Utah's Office of Professional Conduct thereafter filed a complaint against respondent based on the findings of the federal District Court, wherein it alleged that he had violated that state's Rules of Professional Conduct. Upon his admission to violations of facts and rule violations, the Third Judicial District Court in and for Salt Lake County placed respondent on a two-year term of probation with conditions additionally imposed. The Attorney Grievance Committee for the Third Judicial Department (hereinafter AGC) now moves, by order to show cause initially marked returnable on October 7, 2024, but adjourned upon respondent's request to November 4, 2024, to impose discipline upon respondent in this state as a consequence of his Utah misconduct. Respondent has submitted papers in response to the motion, AGC was heard in reply and respondent has submitted papers in surreply. Upon respondent's request, the parties were heard at oral argument.1
“Rules for Attorney Disciplinary Matters (22 NYCRR) § 1240.13(c) permits this Court to discipline a respondent for the misconduct committed in a foreign jurisdiction. However, the respondent may file an affidavit stating defenses to the imposition of discipline and raising any mitigating factors, but such defenses are limited to a lack of due process, an infirmity of proof establishing the misconduct or that the misconduct in the foreign jurisdiction does not constitute misconduct in New York” (Matter of Freeman, 231 A.D.3d 1422, 1423, 220 N.Y.S.3d 488 [3d Dept. 2024] [internal quotation marks, brackets and citation omitted]). Respondent has not raised any of the defenses permitted under Rules for Attorney Disciplinary Matters (22 NYCRR) § 1240.13(b), and acknowledges that, as the firm's directing attorney, he is responsible for its regulatory failings. His responsive materials, in sum, seek to provide us with additional information, including mitigating factors and pertinent case law regarding the appropriate discipline (see e.g. Matter of Tabe, ––– A.D.3d ––––, 222 N.Y.S.3d 781, 2024 N.Y. Slip Op. 06111 [3d Dept. 2024]; Rules for Atty Disciplinary Matters [22 NYCRR] § 1240.8[b][2]). While AGC's reply raised concerns regarding the form of respondent's submissions, we conclude that respondent has cured any deficiencies with his provision of an affidavit that attests to the facts as provided for in his other papers (see e.g. Matter of Mendelsohn, 230 A.D.3d 943, 945, 217 N.Y.S.3d 730 [3d Dept. 2024]). Inasmuch as respondent's admissions do not contest the misconduct as established by the disciplinary proceeding in Utah, and since such admissions were recorded in a stipulation upon his consent in that jurisdiction, we grant AGC's motion and turn to the appropriate discipline to be imposed (see e.g. Matter of Haar, 227 A.D.3d 1364, 1365, 212 N.Y.S.3d 253 [3d Dept. 2024]).2
On that point, we note, at the outset, that the discipline imposed by Utah – a period of probation – is not a form of discipline available under our Rules (see Rules for Atty Disciplinary Matters [22 NYCRR] § 1240.2[c], [g], [k]). Regardless of whether a certain form of discipline is permissible under our Rules, however, we are not constrained to implement the same discipline imposed by the foreign jurisdiction (see Matter of Tabe, ––– A.D.3d at ––––, 222 N.Y.S.3d 781, 2024 N.Y. Slip Op. 06111), but are instead tasked with imposing discipline that protects the public, maintains the honor and integrity of the profession, and deters others from committing similar misconduct (see Rules for Atty Disciplinary Matters [22 NYCRR] § 1240.8[b][2]).
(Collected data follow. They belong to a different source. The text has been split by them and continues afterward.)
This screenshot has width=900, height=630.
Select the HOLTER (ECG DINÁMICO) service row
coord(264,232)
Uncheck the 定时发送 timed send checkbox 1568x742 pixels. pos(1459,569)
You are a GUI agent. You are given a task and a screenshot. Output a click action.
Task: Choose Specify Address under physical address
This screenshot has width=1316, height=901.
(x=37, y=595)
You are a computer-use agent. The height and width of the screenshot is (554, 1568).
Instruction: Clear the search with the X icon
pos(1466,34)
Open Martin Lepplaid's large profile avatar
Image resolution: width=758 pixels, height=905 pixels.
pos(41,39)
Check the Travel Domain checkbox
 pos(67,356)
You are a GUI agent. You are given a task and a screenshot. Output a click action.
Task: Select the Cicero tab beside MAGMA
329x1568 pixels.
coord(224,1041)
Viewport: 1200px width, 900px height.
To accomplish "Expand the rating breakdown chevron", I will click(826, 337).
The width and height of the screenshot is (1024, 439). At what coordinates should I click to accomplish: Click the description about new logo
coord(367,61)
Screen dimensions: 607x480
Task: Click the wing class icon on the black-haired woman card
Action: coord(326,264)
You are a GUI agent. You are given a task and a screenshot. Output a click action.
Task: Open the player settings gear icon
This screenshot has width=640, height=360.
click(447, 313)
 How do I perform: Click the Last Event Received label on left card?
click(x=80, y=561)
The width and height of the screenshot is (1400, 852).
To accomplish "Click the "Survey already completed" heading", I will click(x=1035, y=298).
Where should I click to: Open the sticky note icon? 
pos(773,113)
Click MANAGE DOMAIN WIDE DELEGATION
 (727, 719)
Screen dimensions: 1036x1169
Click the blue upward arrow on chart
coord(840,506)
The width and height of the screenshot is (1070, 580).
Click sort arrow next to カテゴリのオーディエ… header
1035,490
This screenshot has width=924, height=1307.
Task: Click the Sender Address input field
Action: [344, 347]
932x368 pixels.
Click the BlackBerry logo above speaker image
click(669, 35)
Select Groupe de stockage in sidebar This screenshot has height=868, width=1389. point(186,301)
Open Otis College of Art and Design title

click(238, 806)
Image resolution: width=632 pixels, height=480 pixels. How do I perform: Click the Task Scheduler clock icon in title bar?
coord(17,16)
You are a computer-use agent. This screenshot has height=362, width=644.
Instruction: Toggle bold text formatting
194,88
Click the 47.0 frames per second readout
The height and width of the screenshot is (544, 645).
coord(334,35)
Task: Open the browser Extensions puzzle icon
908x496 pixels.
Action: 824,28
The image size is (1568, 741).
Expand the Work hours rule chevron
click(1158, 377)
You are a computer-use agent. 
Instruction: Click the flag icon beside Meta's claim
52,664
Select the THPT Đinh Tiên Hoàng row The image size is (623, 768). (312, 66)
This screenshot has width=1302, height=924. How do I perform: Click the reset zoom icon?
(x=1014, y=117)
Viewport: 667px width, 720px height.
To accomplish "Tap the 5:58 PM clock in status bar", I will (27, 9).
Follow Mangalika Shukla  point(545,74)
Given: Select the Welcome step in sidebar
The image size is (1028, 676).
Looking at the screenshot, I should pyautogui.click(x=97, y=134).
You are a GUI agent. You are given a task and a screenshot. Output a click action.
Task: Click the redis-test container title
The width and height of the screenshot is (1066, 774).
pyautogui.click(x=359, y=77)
To that end, AGC notes the aggravating factor of the vulnerability of respondent's clients, who were in financially precarious situations when they contacted the law firm, and notes various standards set forth by the American Bar Association (hereinafter ABA) concerning the appropriate discipline (see ABA Standards for Imposing Lawyer Sanctions standards 7.2, 7.3). Respondent cites several mitigating factors, including the absence of a prior disciplinary record, both in New York or elsewhere (see ABA Standards for Imposing Lawyer Sanctions standard 9.32[a]); the absence of a dishonest or selfish motive (see ABA Standards for Imposing Lawyer Sanctions standard 9.32[b]); his timely good-faith effort to make restitution and to rectify the consequences of misconduct, including stepping down from the firm's management and compliance with the federal court's order (see ABA Standards for Imposing Lawyer Sanctions standard 9.32[d]); his full and free disclosure to the disciplinary authority or cooperative attitude toward proceedings (see ABA Standards for Imposing Lawyer Sanctions standard 9.32[e]); his positive reputation and community-service efforts (see ABA Standards for Imposing Lawyer Sanctions standard 9.32[d]); the imposition of other penalties or sanctions, including the bankruptcy of his firm (see ABA Standards for Imposing Lawyer Sanctions standard 9.32[k]); his remorse (see ABA Standards for Imposing Lawyer Sanctions standard 9.32[l]); and his prompt notice to AGC regarding the discipline imposed in Utah and in other jurisdictions (see Rules for Atty Disciplinary Matters [22 NYCRR] § 1240.13[d]).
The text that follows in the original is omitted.